By: Mary Beth Almond | Birmingham-Bloomfield Eagle | Published February 21, 2024


BLOOMFIELD TOWNSHIP — In an effort to update its document management system, Bloomfield Township has enlisted the help of Detroit-based Security Archives Data Management.

Township Clerk Martin Brook said the project will help identify each department’s needs in storing all documents and records in one place.

“What we’re doing here is we want to have a comprehensive document management system,” Brook explained. “Right now, we have paper archives that go back almost 200 years, scanned documents, a local iDrive where we store different records, and desktops where people store records. It is not a comprehensive way of doing it.”

Security Archives — which recently completed the Detroit Water and Sewerage Department retention manual and a reorganization of Grosse Pointe Public School’s system management records program — will help the township develop a request for proposals to identify a document management vendor.

The project — which is estimated to cost the township $169,000 — is one of many scheduled to be completed through the $4.5 million awarded to the township through the American Rescue Plan Act.

“We’re excited to be engaged with the township in this particular assignment,” said Taylor Lydon, the president of Security Archives Data Management. “We’ve been selected to lead and assist the township in identifying, selecting and implementing a document management system that will take into consideration all the departmental records — both physical and digital — and make sure that it integrates with (the township’s) local environments — including the tools, systems and processes (in place).”

Bill Saffady, the lead project manager, said the project will have five phases and will take about 12 months — six of which will be spent interviewing all township departments to determine their needs. The five phases include meeting with township project managers, stakeholders and IT; interviewing department units; putting together a needs assessment and implementation plan; the RFP and vendor selection processes; and implementing tasks and services.
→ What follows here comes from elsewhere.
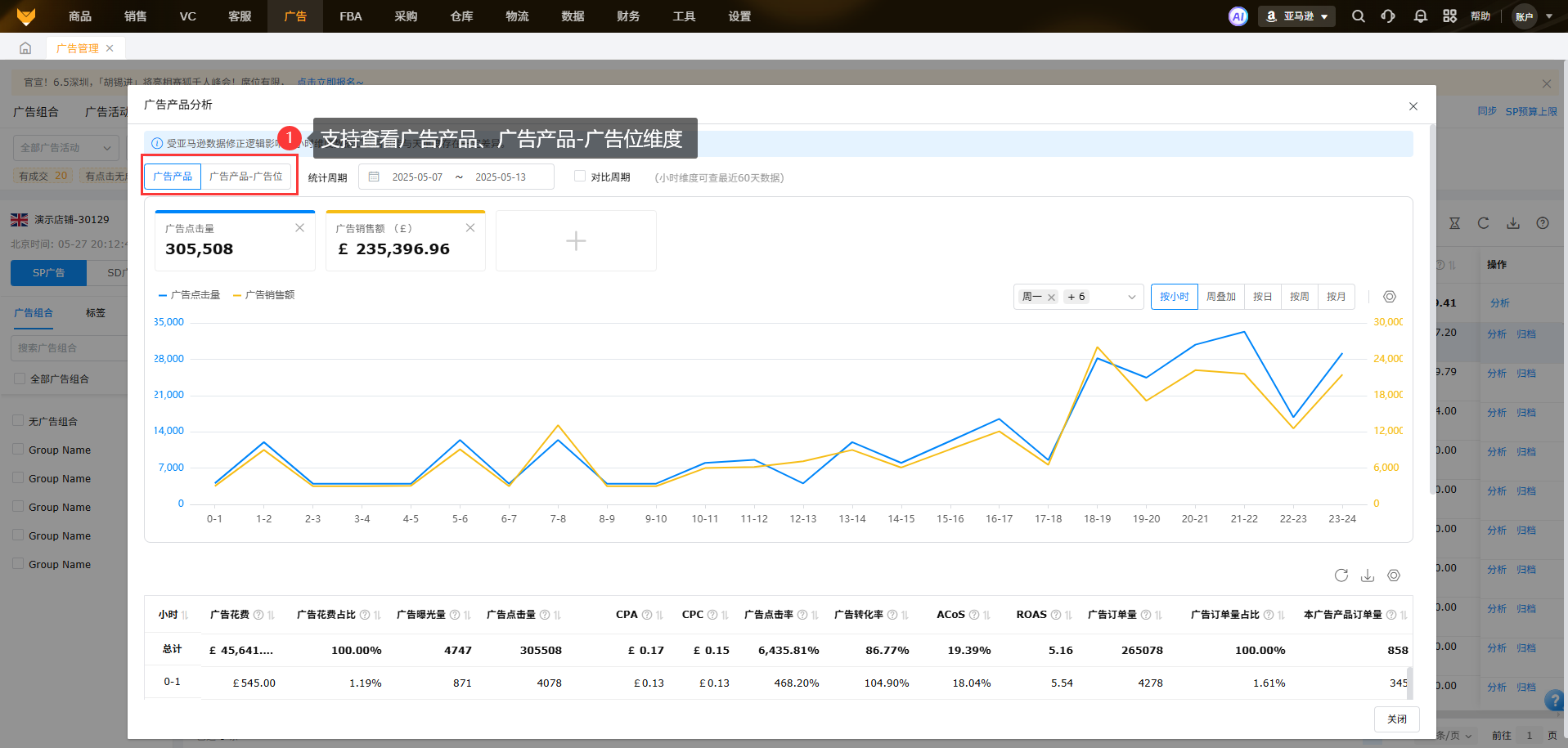The height and width of the screenshot is (748, 1568).
Task: Open the 账户 account dropdown menu
Action: coord(1532,16)
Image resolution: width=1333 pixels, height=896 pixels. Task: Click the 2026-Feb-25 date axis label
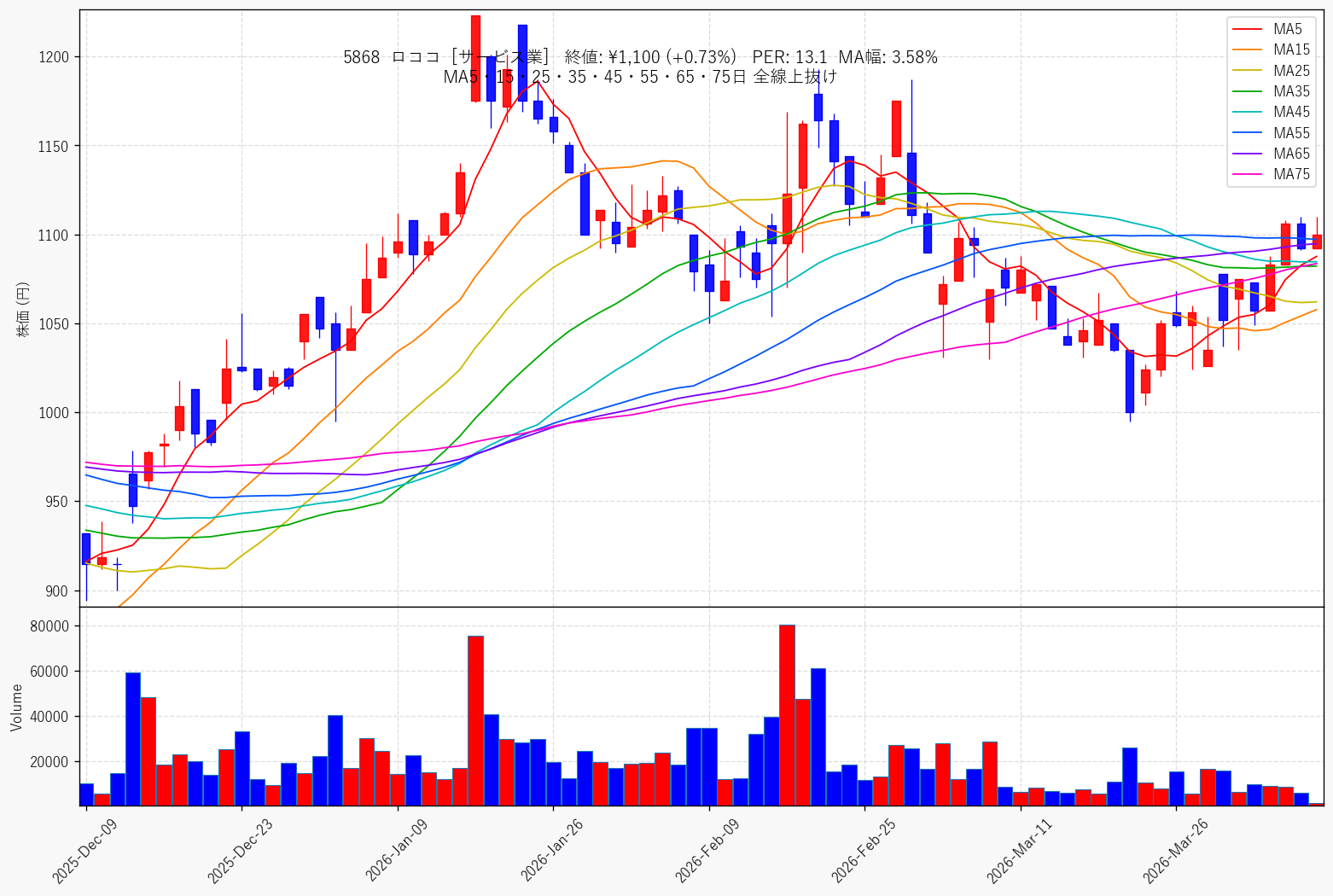pos(864,850)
“This is a pretty straightforward project. That doesn’t mean it’s a simple project. It’s a challenging one,” Saffady said. “Right now we are focusing on the information that we need to do the RFP, and the way that we do this is by meeting with the individual departments, discussing their records, determining what their requirements are, and trying to identify which among the records they maintain are candidates for a document management implementation, where you could realize some of the benefits of document management.”

So far the team has met with three departments — clerk, finance and engineering — and Saffady said the project is moving full-steam ahead.

“We don’t see any problem with bringing this project in on the timeline, or maybe even ahead of schedule,” he said.

“If we do this right, we’re going to be more efficient internally, more effective in doing our work and we’ll all have better access to the records,” said Brook.